An important thing about language is that it changes constantly, there are always things becoming established, and falling out of favor. Grammatical gender (masculine and feminine nouns) disappeared from English about 800 years ago, while subjunctive is just now going the way of the dodo. While there have always been levels of language reflecting education and social class, the idea of "one correct English" is actually a fairly new, hardly 150 years old in fact, and we're just beginning to see the consequences. "Ain't" was once perfectly acceptable English - it was the contraction of "am not." It makes perfect sense phonetically, but the proscriptive grammarians got into a tizzy about how it was written - "there is no 'ai not' so how on earth could we take out one letter and get 'ain't'?" So when the standard was invented, people who used the non-standard were immediately branded as "ignorant." Unfortunately that's human nature. "Aks" is actully an older form than "ask," but because it's mostly used by black people, it's "marked." The problem is not the word, it's the attitudes.

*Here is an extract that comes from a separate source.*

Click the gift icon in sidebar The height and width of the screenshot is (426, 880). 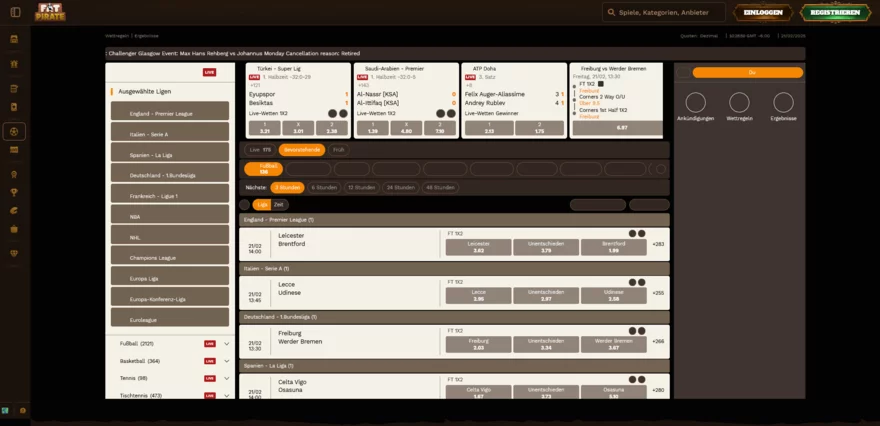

Don't misunderstand me, I'm not saying that a standard is a bad thing. I first learned the Turkish Sign alphabet from someone from E. Turkey. If I make my "E" or "G" that way, Istanbul people say "oh, you bumpkin!" And it seems lots of Istanbul deaf folks have a hard time understanding people from Izmir or Ankara. Being able to understand each other is good. But you can bet that when a standard emerges, people who were perfectly equal before will suddenly be looked upon as ignorant.
 
I find it hard to believe that subjunctives in the English language is going the way of the dodo as it's hard for me to imagine the English language without them.

I can't imagine people not saying things like "If he were to become terminally ill, who would replace him?" Other examples: "Yesterday I asked that the papers be turned in; why weren't they turned in?" "Come friday, I'm driving straight to the beach."